* Entries for locating words and elements:
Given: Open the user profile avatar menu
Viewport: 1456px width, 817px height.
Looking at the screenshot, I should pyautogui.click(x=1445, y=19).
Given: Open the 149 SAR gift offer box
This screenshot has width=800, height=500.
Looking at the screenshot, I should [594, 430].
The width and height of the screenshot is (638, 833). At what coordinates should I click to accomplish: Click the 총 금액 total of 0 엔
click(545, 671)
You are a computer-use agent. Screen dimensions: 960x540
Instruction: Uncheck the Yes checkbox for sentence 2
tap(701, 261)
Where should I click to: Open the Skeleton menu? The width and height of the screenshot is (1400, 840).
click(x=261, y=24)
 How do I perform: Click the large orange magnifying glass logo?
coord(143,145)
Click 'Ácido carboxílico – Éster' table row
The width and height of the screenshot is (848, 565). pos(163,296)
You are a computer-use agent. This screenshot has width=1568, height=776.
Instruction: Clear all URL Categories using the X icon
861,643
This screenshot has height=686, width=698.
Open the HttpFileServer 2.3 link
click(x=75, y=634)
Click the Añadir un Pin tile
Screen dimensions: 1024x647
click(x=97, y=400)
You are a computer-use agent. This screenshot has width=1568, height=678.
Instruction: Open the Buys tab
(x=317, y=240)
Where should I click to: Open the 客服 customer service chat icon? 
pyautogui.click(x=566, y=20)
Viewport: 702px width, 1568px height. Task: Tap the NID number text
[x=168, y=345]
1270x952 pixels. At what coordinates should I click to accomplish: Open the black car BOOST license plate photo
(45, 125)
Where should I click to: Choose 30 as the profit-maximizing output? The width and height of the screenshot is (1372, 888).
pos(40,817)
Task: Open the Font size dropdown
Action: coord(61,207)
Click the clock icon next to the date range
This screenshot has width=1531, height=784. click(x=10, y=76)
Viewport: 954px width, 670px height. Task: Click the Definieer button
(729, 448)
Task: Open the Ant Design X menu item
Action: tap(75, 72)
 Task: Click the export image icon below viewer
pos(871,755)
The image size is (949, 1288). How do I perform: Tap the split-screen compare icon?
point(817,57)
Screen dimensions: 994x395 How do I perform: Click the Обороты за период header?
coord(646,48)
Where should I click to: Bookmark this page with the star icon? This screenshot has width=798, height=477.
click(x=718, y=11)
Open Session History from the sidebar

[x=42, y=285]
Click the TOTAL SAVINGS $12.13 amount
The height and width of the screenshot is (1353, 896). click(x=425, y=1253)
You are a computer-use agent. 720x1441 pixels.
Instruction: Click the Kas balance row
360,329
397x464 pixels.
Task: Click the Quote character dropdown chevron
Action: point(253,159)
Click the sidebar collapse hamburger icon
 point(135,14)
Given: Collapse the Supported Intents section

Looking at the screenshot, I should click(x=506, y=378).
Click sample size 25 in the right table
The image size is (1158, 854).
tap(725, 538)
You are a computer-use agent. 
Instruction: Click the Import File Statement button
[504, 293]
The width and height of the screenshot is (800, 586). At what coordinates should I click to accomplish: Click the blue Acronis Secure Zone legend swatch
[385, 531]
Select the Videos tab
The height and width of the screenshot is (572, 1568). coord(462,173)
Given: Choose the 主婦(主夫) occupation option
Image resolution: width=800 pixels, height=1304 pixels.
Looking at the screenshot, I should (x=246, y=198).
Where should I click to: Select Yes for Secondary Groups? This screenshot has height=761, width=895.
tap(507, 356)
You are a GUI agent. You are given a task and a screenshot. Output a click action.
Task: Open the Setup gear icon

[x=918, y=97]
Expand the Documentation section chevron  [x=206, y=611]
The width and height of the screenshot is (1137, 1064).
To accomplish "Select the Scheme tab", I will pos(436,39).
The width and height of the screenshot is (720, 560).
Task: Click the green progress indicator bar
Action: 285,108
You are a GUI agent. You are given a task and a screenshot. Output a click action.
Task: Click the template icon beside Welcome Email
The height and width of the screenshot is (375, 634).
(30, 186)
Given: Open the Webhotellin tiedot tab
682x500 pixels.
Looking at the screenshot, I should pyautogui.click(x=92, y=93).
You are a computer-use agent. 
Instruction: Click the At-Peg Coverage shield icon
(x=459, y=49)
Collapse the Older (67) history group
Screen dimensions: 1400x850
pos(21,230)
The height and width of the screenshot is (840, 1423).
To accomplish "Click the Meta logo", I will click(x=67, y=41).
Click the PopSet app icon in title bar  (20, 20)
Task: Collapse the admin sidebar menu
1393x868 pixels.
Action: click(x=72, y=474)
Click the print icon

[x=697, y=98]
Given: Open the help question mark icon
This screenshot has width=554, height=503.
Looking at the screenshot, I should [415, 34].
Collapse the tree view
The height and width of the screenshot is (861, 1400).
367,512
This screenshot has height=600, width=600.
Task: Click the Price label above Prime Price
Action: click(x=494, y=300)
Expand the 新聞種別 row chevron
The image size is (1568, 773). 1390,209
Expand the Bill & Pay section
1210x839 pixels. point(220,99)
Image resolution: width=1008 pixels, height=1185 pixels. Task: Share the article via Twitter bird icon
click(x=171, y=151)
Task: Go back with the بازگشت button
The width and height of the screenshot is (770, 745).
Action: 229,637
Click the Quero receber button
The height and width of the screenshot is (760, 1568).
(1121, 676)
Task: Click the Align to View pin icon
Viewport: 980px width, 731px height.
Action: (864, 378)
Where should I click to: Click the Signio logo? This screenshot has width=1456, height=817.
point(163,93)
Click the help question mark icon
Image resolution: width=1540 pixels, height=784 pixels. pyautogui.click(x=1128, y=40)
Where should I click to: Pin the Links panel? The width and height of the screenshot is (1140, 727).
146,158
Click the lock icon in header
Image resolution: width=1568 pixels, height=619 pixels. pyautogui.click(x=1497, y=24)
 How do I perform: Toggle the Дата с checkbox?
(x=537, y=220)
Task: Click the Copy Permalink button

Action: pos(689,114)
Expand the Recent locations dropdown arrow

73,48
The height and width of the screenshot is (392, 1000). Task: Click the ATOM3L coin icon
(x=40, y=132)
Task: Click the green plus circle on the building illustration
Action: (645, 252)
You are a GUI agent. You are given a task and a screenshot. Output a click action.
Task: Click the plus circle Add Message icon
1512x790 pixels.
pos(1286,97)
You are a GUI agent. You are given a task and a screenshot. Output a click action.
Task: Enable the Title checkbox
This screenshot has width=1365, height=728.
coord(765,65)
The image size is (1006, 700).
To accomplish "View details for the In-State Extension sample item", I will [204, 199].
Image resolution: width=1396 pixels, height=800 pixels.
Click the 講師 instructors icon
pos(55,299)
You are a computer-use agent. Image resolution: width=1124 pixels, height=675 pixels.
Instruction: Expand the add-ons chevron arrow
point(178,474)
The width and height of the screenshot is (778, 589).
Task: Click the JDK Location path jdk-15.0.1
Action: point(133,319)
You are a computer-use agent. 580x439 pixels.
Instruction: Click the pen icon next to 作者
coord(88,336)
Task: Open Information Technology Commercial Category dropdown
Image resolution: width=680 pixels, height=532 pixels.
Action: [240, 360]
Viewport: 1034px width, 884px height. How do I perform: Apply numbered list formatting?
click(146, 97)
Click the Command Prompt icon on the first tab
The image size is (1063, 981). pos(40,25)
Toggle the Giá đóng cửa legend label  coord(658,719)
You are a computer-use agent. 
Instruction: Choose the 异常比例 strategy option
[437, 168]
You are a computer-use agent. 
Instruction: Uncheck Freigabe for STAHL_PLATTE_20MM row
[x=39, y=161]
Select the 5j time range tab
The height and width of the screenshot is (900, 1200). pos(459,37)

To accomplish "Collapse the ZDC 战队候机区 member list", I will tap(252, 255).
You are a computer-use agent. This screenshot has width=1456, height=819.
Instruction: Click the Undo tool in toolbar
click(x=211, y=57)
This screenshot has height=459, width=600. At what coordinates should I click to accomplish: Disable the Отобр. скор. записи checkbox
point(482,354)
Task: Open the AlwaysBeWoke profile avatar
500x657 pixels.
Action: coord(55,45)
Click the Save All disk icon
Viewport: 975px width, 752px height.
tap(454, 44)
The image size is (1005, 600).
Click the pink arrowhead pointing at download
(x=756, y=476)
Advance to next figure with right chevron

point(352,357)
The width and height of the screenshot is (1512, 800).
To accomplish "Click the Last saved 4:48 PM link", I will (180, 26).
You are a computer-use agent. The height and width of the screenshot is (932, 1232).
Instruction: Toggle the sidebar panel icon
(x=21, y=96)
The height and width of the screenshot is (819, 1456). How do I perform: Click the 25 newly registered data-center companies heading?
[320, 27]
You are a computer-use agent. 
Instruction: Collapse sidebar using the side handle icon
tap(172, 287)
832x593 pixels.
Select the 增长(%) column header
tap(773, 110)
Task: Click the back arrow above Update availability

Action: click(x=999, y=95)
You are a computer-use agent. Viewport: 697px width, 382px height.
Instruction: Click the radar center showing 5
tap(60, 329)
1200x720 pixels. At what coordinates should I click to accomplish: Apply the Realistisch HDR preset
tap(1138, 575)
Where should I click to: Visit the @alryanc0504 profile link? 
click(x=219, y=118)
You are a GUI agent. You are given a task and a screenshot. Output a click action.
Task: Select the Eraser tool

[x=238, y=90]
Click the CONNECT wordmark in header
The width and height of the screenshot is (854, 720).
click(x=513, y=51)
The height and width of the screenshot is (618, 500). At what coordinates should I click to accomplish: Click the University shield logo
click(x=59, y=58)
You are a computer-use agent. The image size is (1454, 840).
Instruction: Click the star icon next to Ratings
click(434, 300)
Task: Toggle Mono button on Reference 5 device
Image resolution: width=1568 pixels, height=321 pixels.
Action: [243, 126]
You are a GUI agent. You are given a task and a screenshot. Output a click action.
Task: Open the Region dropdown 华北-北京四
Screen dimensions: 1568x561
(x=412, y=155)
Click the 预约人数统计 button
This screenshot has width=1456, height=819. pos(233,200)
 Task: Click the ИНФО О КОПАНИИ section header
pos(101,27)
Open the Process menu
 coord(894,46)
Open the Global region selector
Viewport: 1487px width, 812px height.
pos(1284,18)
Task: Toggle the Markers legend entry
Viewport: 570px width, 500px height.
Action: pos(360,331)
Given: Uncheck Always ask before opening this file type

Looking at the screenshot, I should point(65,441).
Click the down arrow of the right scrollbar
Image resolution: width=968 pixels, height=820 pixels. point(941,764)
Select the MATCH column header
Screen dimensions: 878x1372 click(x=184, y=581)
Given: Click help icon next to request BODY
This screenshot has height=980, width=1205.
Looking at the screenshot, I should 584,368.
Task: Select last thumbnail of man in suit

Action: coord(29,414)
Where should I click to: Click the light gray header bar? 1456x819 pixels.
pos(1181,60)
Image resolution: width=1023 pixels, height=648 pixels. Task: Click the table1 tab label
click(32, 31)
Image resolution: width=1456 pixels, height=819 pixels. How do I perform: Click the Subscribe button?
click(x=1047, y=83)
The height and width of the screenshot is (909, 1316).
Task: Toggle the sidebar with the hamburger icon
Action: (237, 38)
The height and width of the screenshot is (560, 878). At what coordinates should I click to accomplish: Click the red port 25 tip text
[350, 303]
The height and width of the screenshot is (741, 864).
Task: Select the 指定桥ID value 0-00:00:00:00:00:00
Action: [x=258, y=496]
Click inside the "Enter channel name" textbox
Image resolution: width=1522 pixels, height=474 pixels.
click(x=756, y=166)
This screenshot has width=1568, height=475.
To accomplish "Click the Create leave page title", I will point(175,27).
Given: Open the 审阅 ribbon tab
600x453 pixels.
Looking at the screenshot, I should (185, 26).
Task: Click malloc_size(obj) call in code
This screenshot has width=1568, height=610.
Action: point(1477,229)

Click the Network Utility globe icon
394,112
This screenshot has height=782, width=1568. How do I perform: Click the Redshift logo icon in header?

* WHAT IS REQUIRED:
Locate each line of the items above that contains the string "column" and copy every one of those lines in full.

* SOLUTION BELOW:
Select the 增长(%) column header
Select the MATCH column header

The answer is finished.